→ DIRECTIONS
Return the data verbatim, starting at the line that contains "What do you see at coordinates (582, 392)" and ending at the line that contains "data-label-percent: 70% is", with both of those lines included.

→ GIVEN ENTRIES
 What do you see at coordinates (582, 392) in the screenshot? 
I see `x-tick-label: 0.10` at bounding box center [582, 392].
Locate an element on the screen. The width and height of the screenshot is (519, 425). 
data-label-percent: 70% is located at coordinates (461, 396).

--

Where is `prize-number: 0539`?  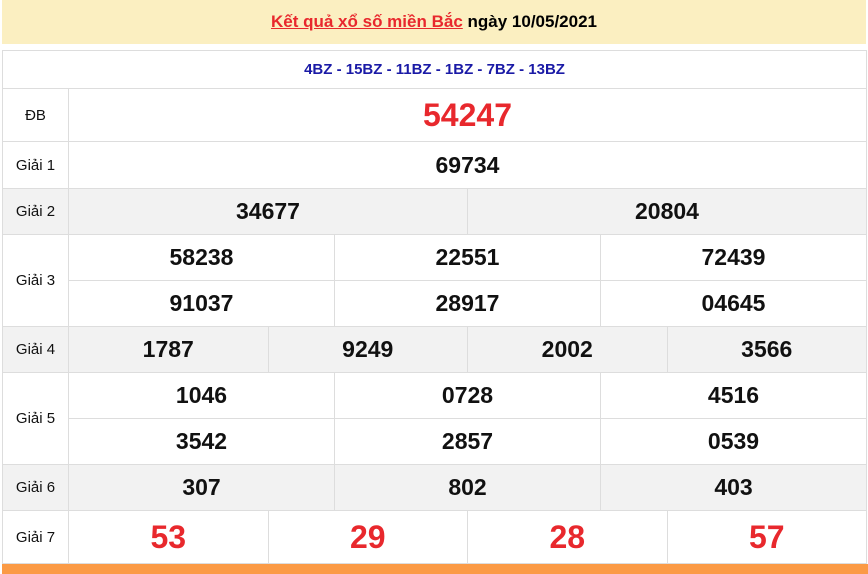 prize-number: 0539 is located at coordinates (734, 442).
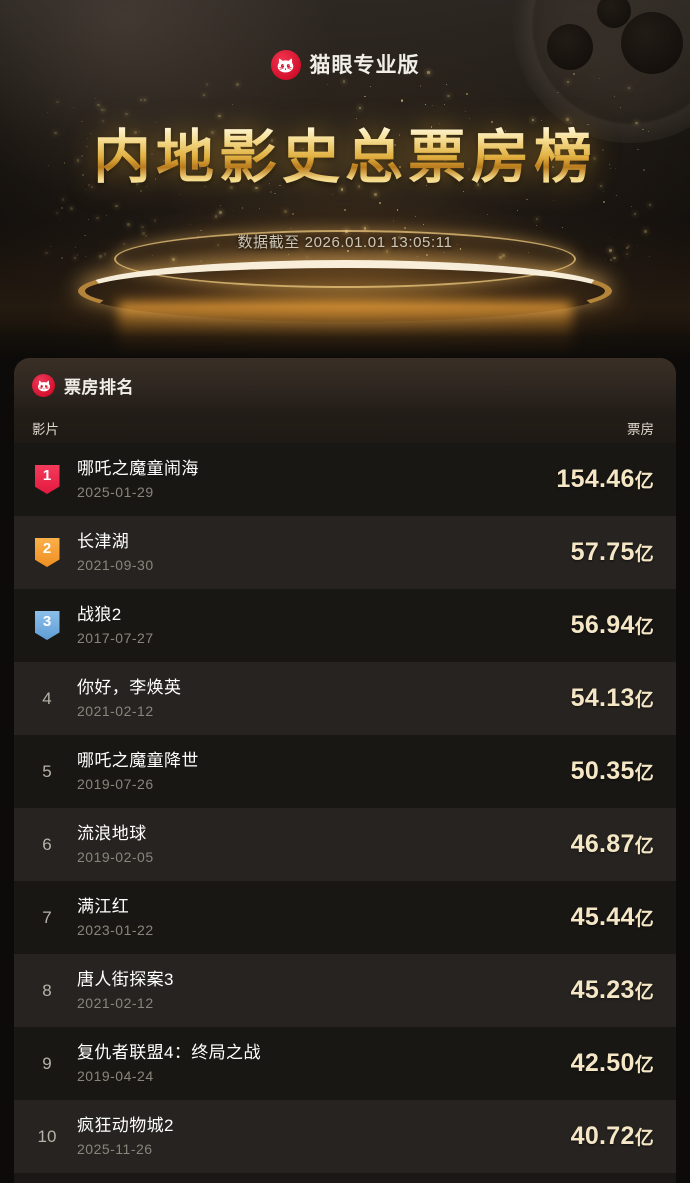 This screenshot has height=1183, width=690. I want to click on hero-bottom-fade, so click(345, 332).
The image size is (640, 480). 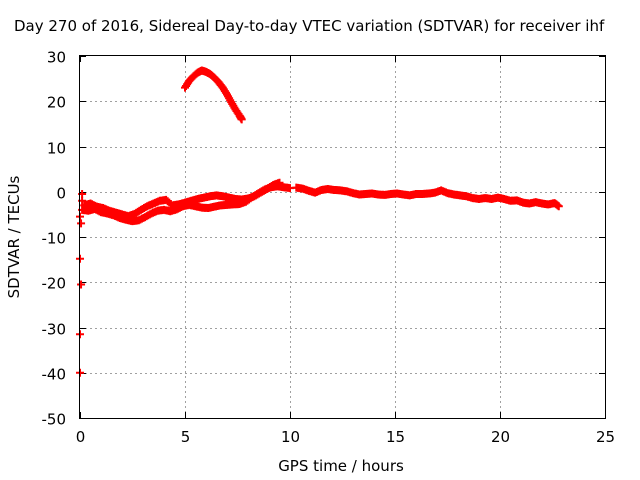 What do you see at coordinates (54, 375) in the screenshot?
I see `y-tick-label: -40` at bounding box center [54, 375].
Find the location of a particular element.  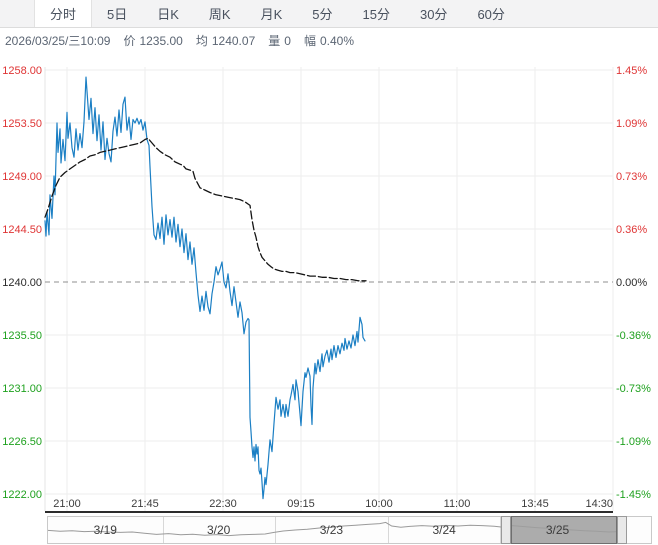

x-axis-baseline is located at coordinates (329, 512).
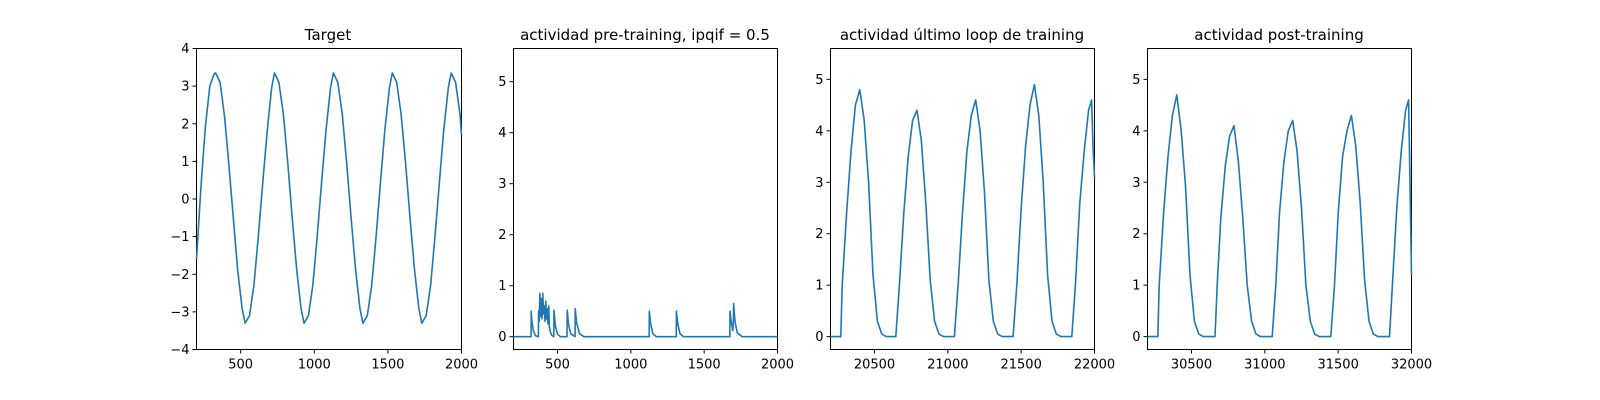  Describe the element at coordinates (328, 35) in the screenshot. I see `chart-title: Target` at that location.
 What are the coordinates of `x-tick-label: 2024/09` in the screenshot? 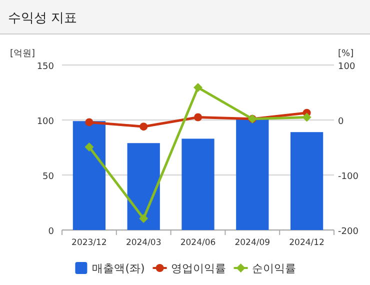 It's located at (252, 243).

→ OUTPUT
 What do you see at coordinates (582, 392) in the screenshot? 
I see `x-tick-label: 0.10` at bounding box center [582, 392].
Locate an element on the screen. The width and height of the screenshot is (519, 425). 
data-label-percent: 70% is located at coordinates (461, 396).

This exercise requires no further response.